A smaller model combined with well-designed prompts, effective retrieval mechanisms, and structured outputs can sometimes perform comparably to a larger model used without supporting architecture. Additionally, larger models typically introduce higher latency and cost, which can become significant factors in production environments.
For engineers building AI-powered systems, it can therefore be useful to think in terms of trade-offs. Capability, latency, cost, and system complexity all influence which model is appropriate for a particular use case.
Building an initial prototype with an LLM is often relatively straightforward. Determining whether the system performs reliably over time can be more challenging.
Unlike deterministic software, AI systems may degrade gradually rather than failing in obvious ways. Small prompt changes, updated model versions, or shifts in input data can alter system behavior in subtle ways.

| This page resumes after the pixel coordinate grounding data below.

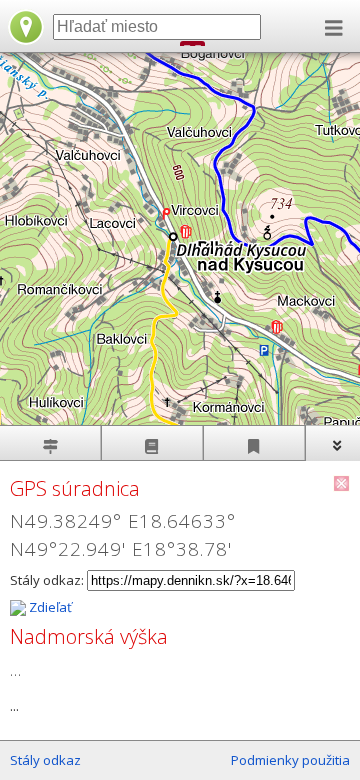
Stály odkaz (45, 760)
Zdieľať (49, 607)
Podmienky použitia (290, 760)
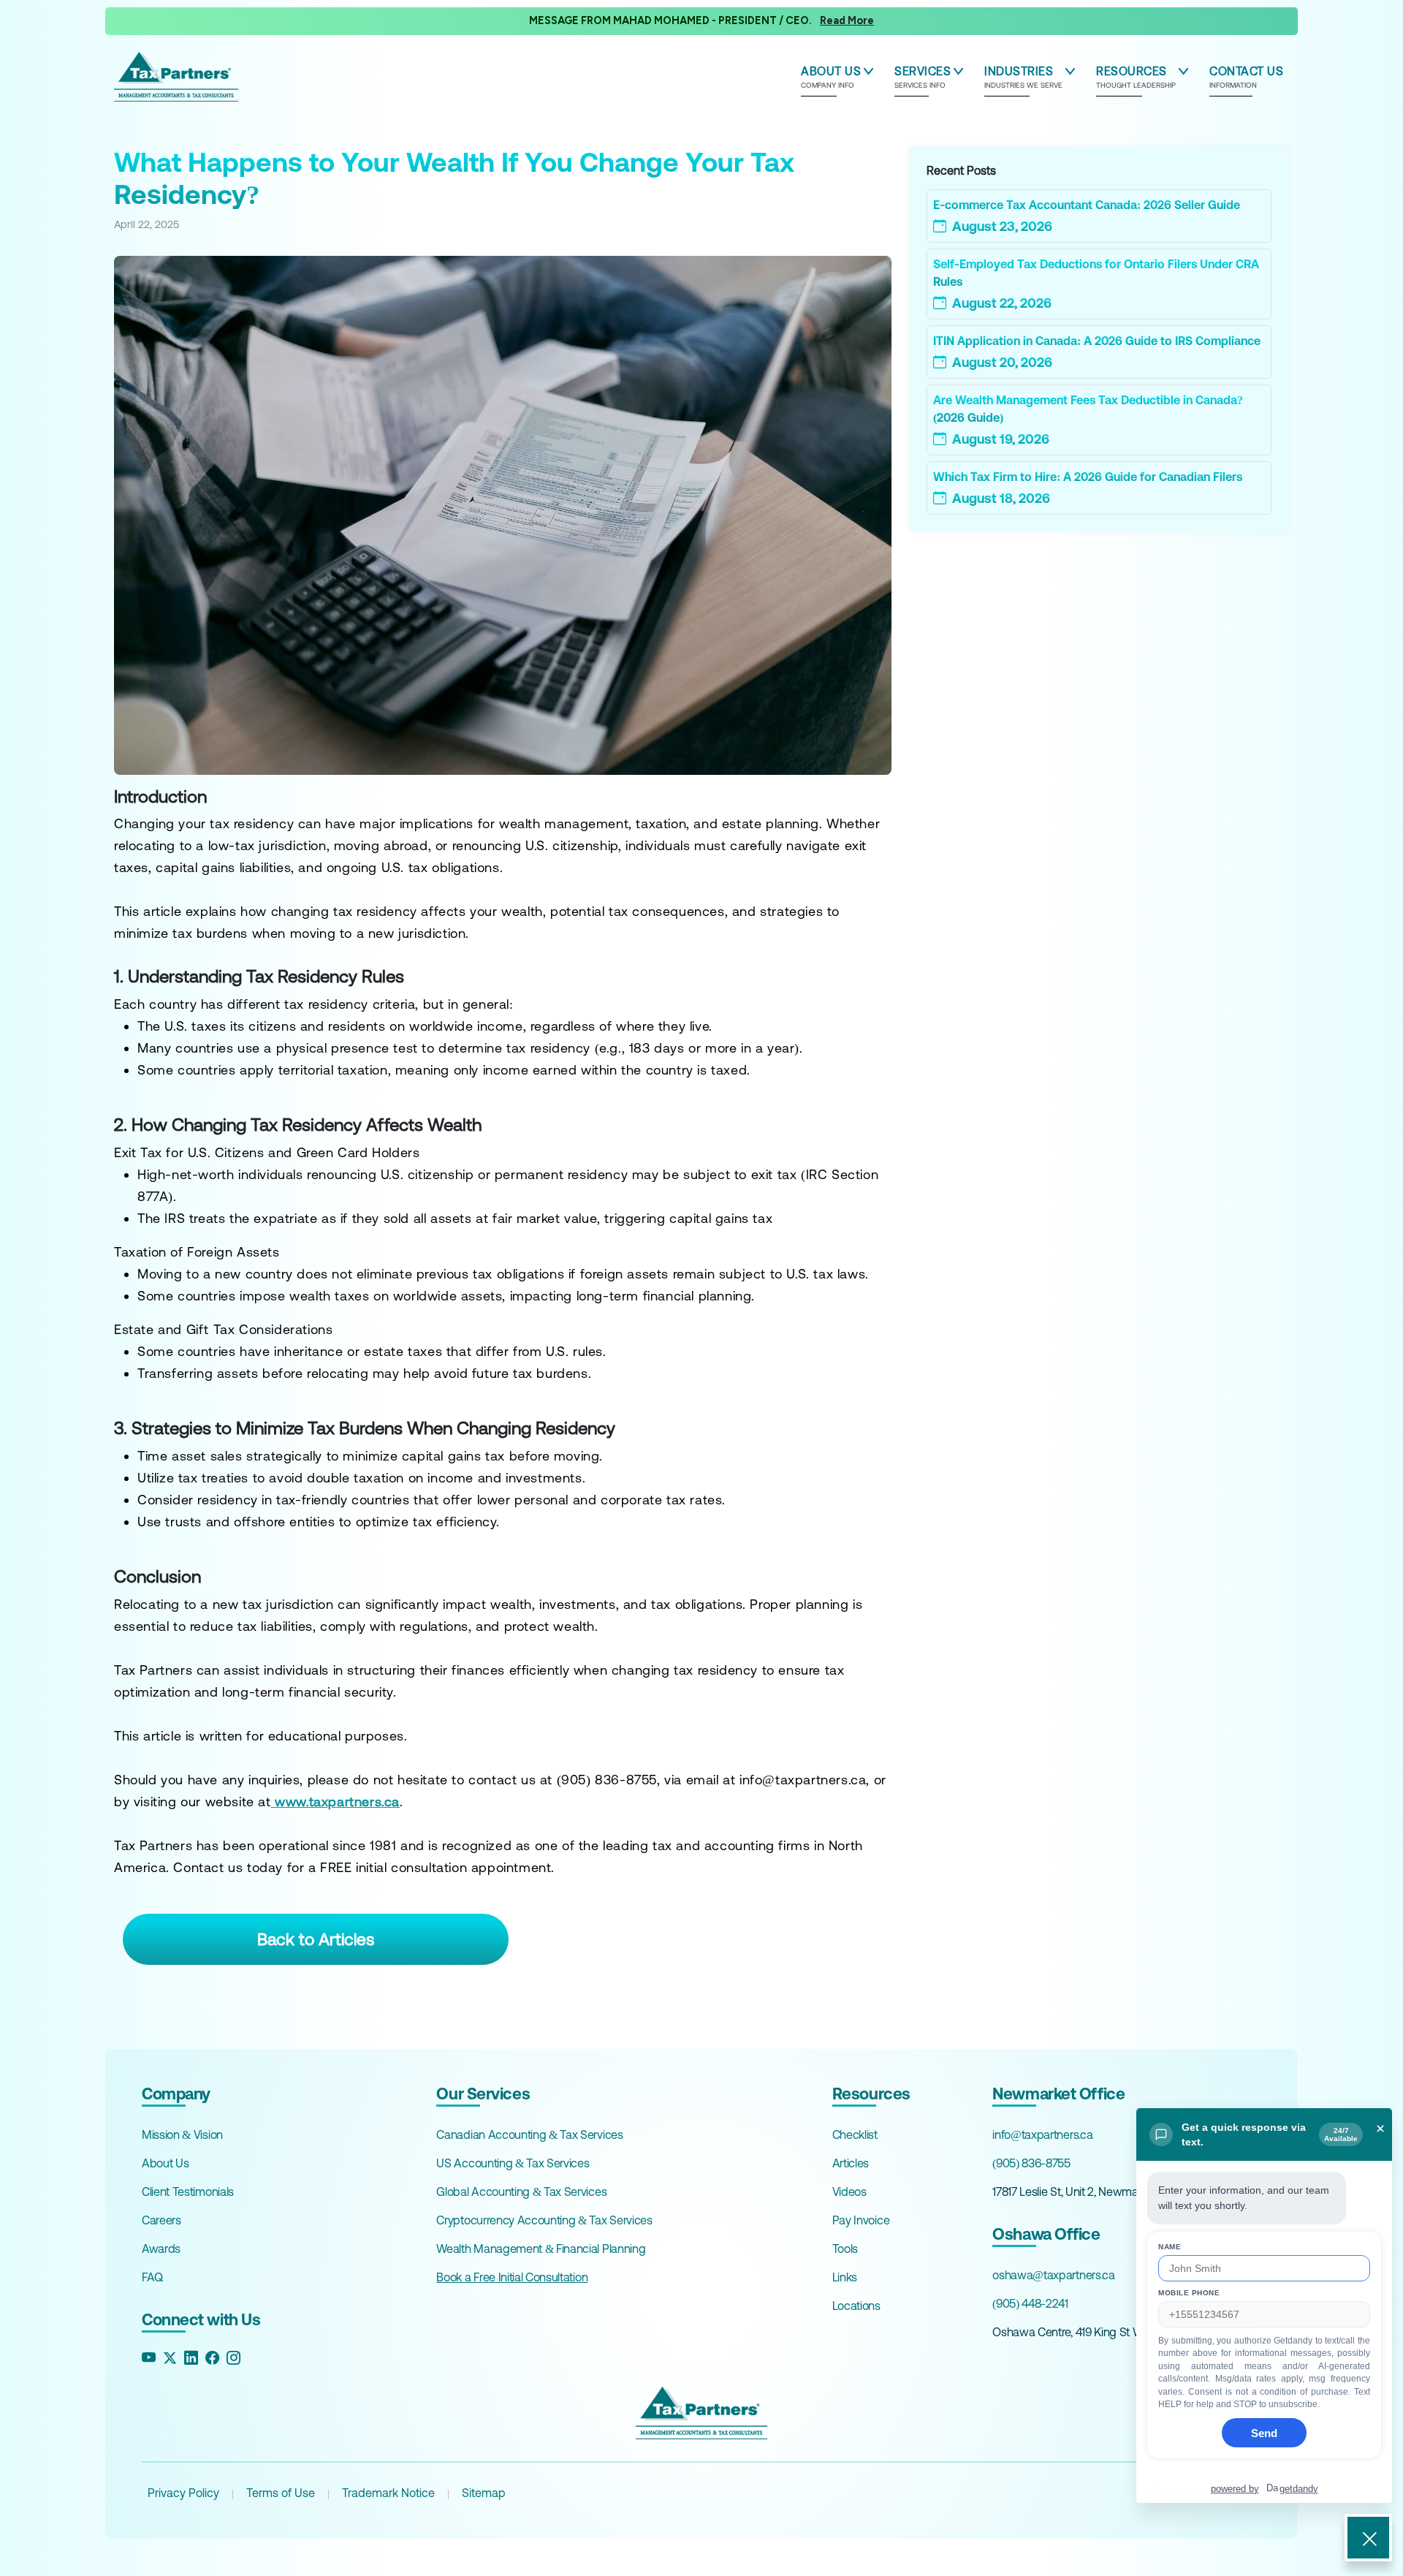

For this reason, evaluation becomes an important part of AI system design. Many teams implement evaluation datasets, log prompts and outputs, and measure quality across representative scenarios. These practices help engineers understand how the system behaves and detect changes in performance over time.
Treating evaluation as an ongoing engineering task helps ensure that AI-powered systems remain stable and reliable as they evolve.
In summary, You start engineering intelligence. At the end, AI is less about inventing new algorithms and more about designing reliable systems around probabilistic models. It is about structuring context, constraining outputs, validating results, orchestrating tools, and managing uncertainty at scale. The real leverage does not come from the model alone. It comes from the architecture, discipline, and software engineering decisions that shape how that model behaves in the real world.